BaaS (Banking as a Service)
What is BaaS?
Banking as a Service (BaaS) allows non-bank companies—like fintechs, retailers, or tech companies—to offer banking services by partnering with licensed banks through APIs.
In this model, the bank operates in the background, providing the infrastructure and their charter, while the non-bank company offers services such as loans, payments, or accounts under its own brand.
Sounds a little like open banking. So, what’s the difference between open banking and BaaS? The line can get pretty fuzzy. But the main difference is in how APIs are used.
- In BaaS, APIs are used to access banking functionality. Non-bank companies leverage a bank’s infrastructure to offer financial services—like opening accounts or issuing loans—under their own brand.
- In open banking, APIs are used to access customer data. It’s about allowing third-party providers to use customer information (with consent) to offer services like financial planning or payment processing.

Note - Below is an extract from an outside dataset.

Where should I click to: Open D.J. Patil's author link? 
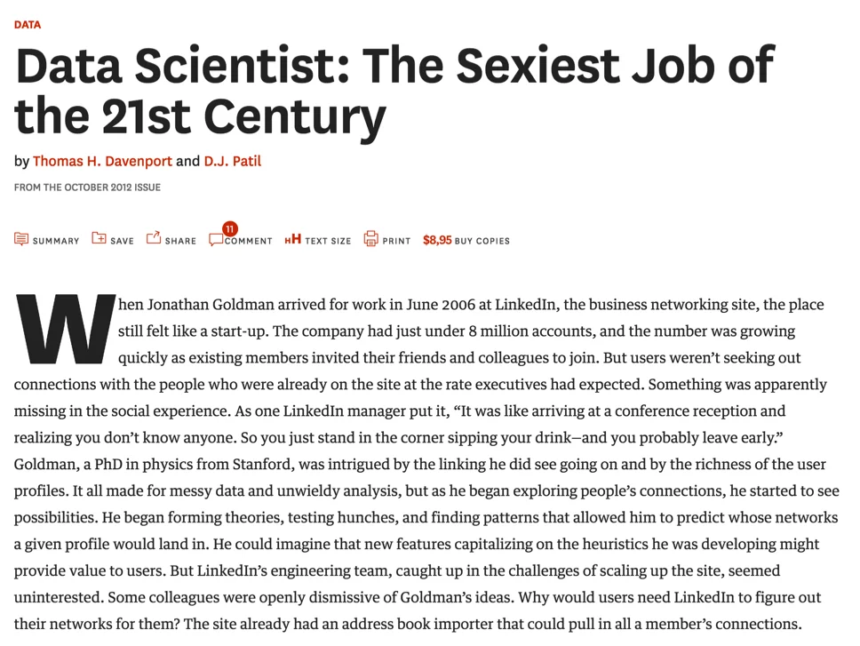pyautogui.click(x=232, y=161)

So yes, they do look similar because they’re built on the same foundation: APIs. But while open banking focuses on data sharing, BaaS is about providing the actual banking products. If it feels like you’re looking at the same picture, it’s because they’re made from the same elements.
Examples of BaaS
To illustrate what, exactly, qualifies as BaaS, let’s take a look at a couple of examples of companies that offer banking products on a non-bank platform
Stripe Treasury
Stripe, a well-known payment processing company, now offers financial services like bank accounts and payment solutions to its business customers. Stripe doesn’t own a banking license but partners with banks that provide the regulatory infrastructure through APIs.
Uber’s Driver Debit Card
Uber offers its drivers a debit card with financial services like direct deposits, payments, and instant payouts. These services are powered by a partner bank using the BaaS model, with Uber acting as the brand interface.
BaaS Opportunities & Challenges
How should community banks think about BaaS? How can they fit in?

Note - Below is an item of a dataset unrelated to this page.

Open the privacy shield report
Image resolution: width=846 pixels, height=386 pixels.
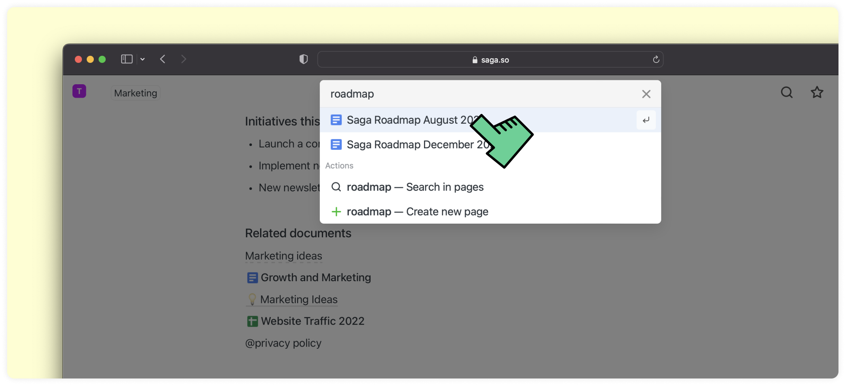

There could be a couple of opportunities for community banks similar to open banking: expanding their market presence and tapping into new revenue streams.
Community banks can generate additional income without building new products internally by providing the infrastructure for non-bank companies to offer banking services. BaaS enables community banks to extend their services to new customer segments by embedding financial solutions into third-party platforms. This approach can access users who may never have interacted with the bank otherwise.

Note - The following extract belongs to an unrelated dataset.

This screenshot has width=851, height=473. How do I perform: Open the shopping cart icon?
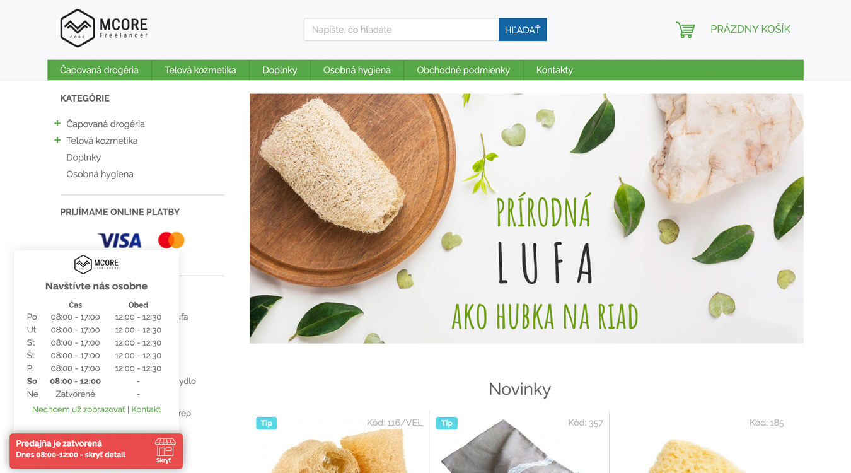685,30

Recent News in the BaaS Space
While BaaS opens up a few interesting opportunities for banks, the model also comes with risks. In April 2024, the bankruptcy of Synapse, a major BaaS provider, highlighted systemic issues when BaaS providers are unregulated. Synapse’s collapse left tens of thousands of customers unable to access their FDIC-insured funds.
A major cause of the crisis was the lack of supervision over non-bank and non-regulatred BaaS providers like Synapse. Unlike traditional banks, Synapse wasn’t part of a bank holding company, meaning regulators like the Federal Reserve could only oversee the banks partnering with Synapse, not the company itself. This gap in supervision allowed problems to fester, eventually leading to a full-blown crisis.
The collapse of Synapse has demonstrated the dangers of allowing non-bank companies to operate banking services without proper regulatory oversight. Without supervision, these companies can expose customers to significant risks—whether through poor management, data breaches, or system failures. In Synapse’s case, the company faced regulatory scrutiny and compliance challenges, particularly related to anti-money laundering (AML) and know-your-customer (KYC) processes. As Synapse worked to enhance these measures, some accounts were temporarily locked or suspended, leaving depositors without access to their funds for weeks.
Challenges of BaaS for Community Banks
- Regulatory and compliance risks: When non-bank entities offer banking products, the licensed bank remains responsible for compliance with regulatory requirements. If the non-bank partner fails to manage risk or uphold security standards, the bank is still on the hook, potentially facing fines or penalties.
- Reputation risks: In BaaS partnerships, the non-bank provider is the face of the service, but when things go wrong—such as with Synapse’s bankruptcy, data breaches, and AML & KYC concerns—the bank’s reputation can also take a hit. Customers may be unable to differentiate between the fintech partner and the bank, and they could lose trust in their bank.